==== Data listing

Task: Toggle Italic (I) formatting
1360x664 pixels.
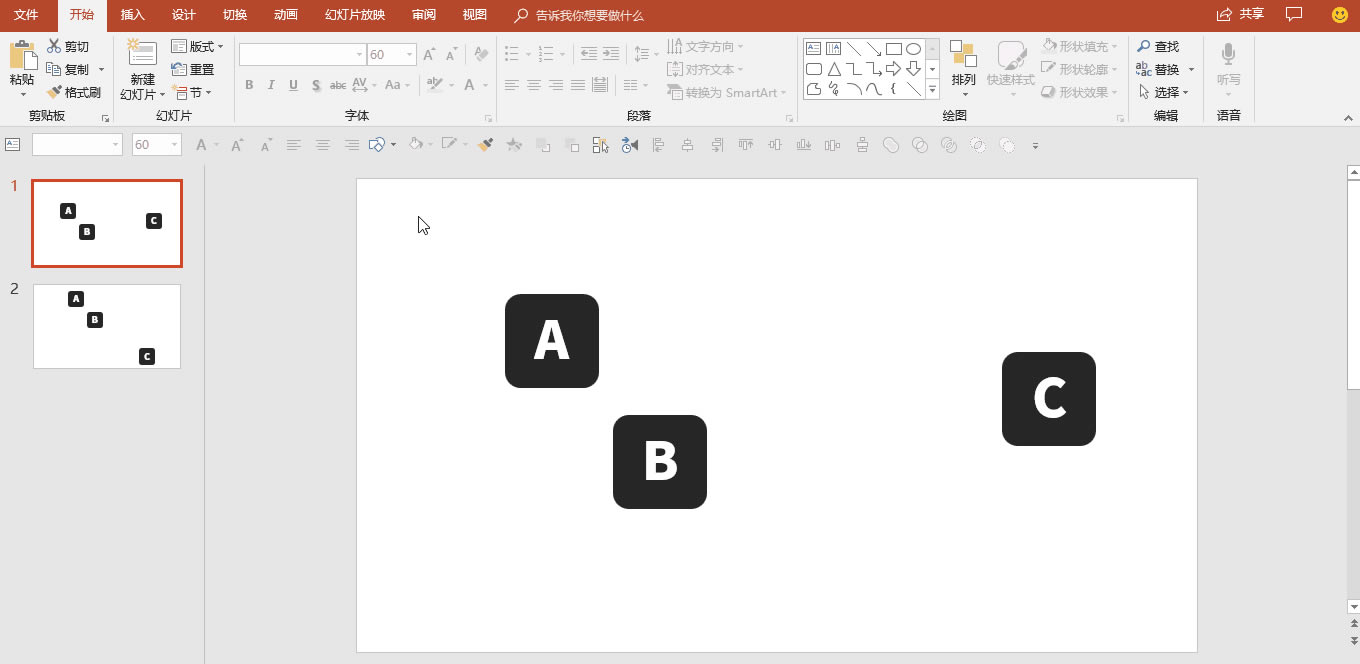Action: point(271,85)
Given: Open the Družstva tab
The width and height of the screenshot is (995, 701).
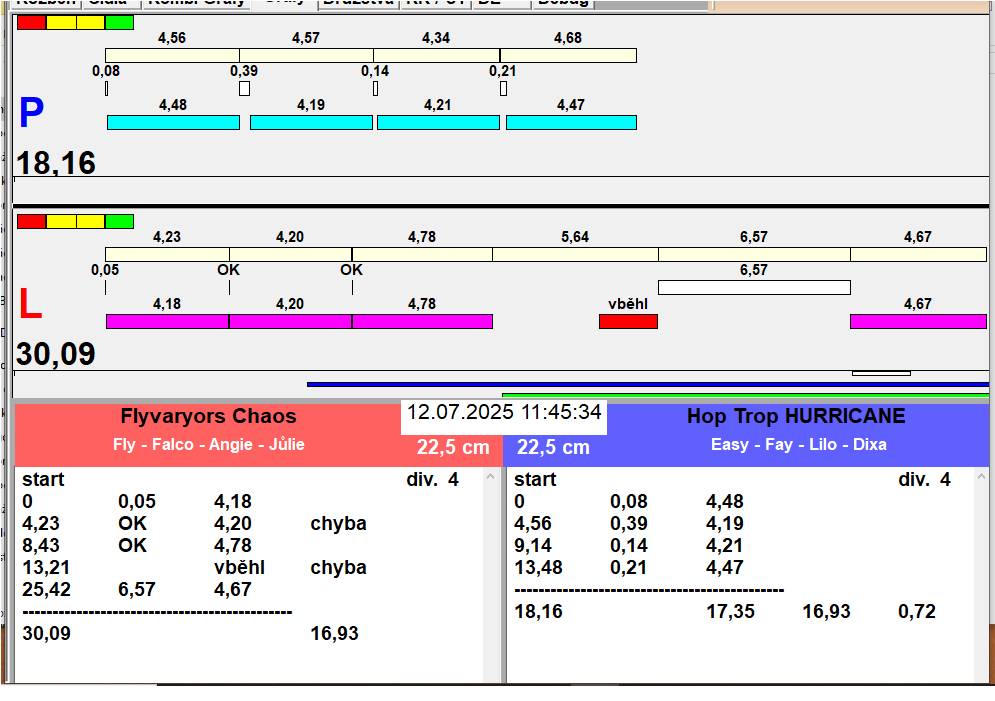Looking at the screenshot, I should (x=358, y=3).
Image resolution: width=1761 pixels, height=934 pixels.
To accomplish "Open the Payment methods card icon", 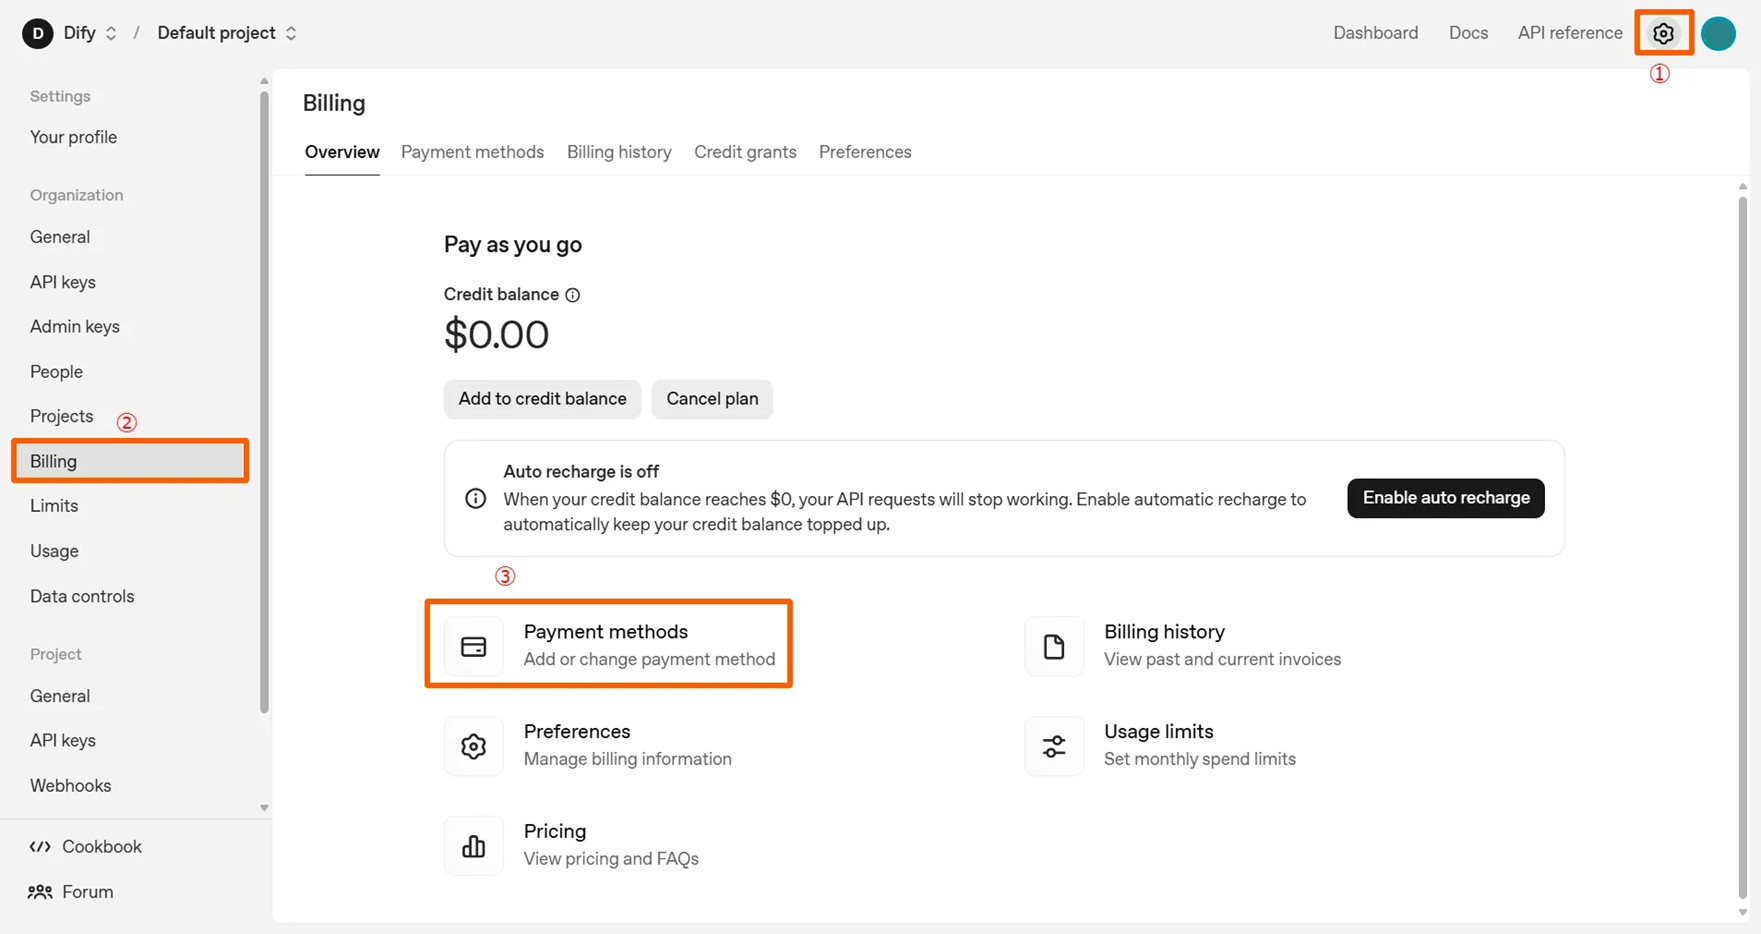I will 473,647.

========
==== Data listing

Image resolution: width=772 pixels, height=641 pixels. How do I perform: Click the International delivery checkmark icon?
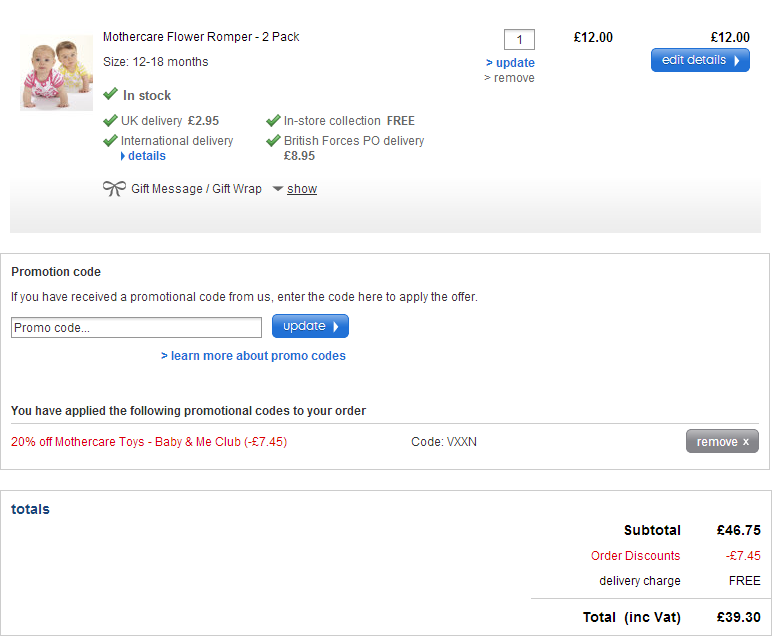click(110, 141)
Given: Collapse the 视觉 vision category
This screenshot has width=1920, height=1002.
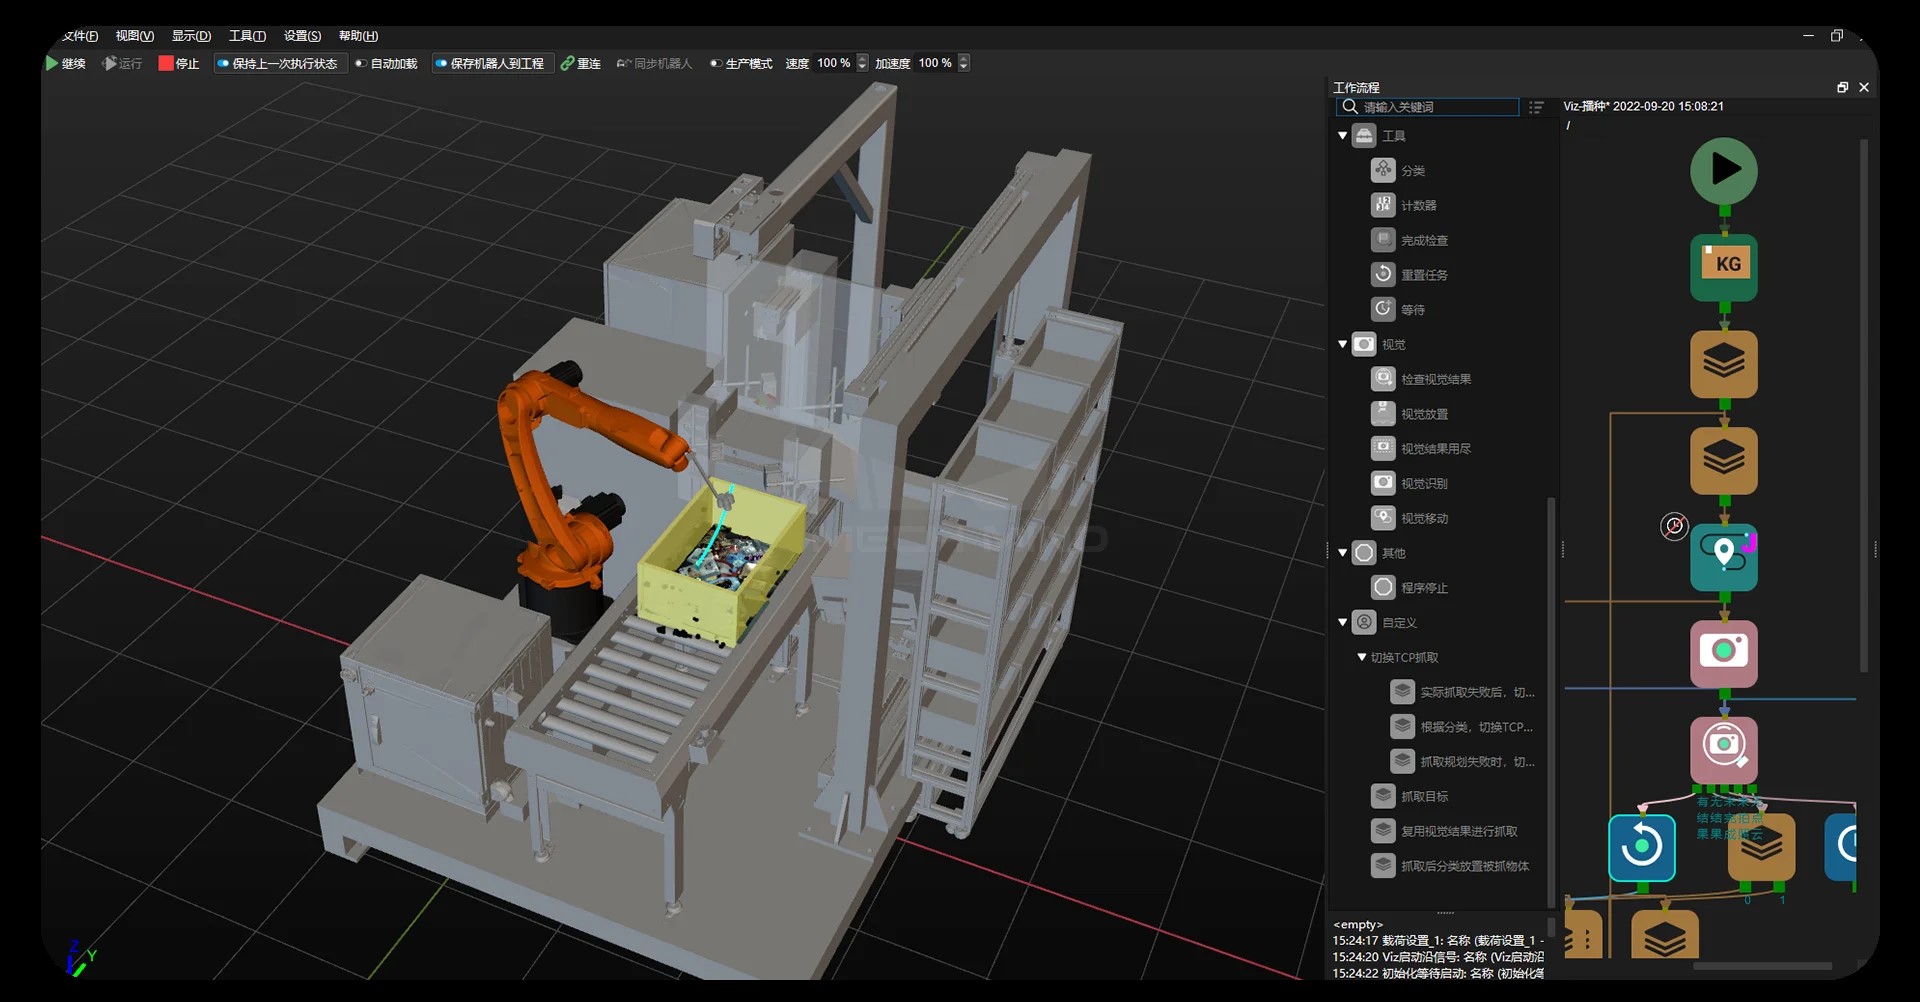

========
==== Data listing

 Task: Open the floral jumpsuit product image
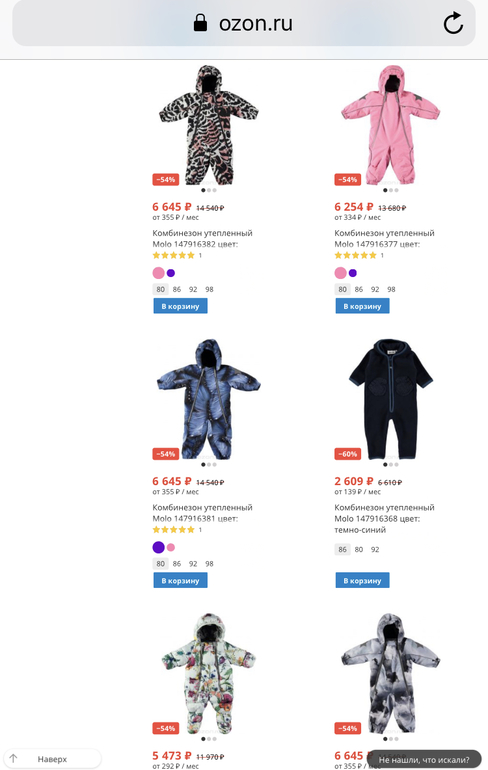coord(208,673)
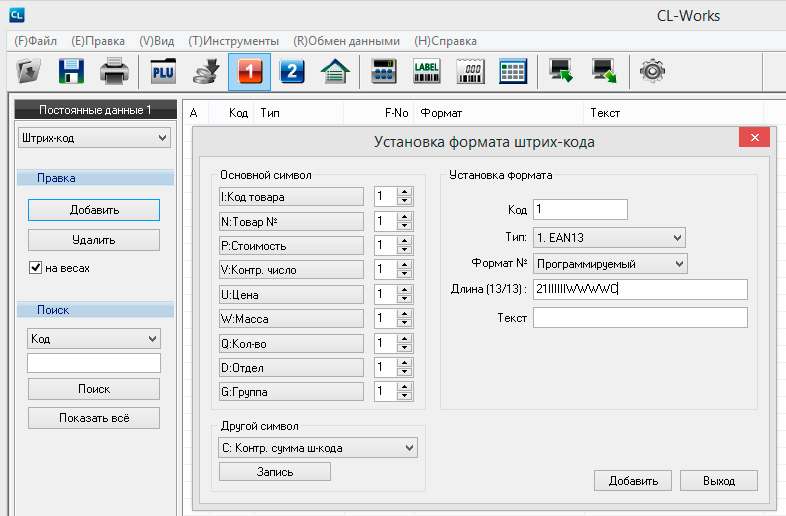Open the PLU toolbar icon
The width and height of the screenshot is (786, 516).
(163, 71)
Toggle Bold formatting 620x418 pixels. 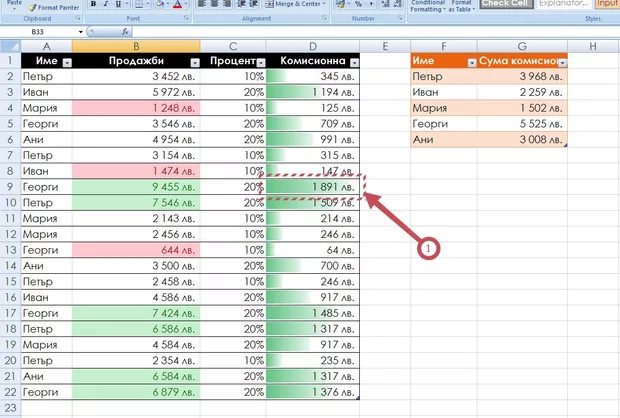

========

▸ About this exercise: What lines in the records above include the string "Given"? Copy each one.

▸ Expected answer:
Given: Open the Družstva tab
Given: Collapse the 视觉 vision category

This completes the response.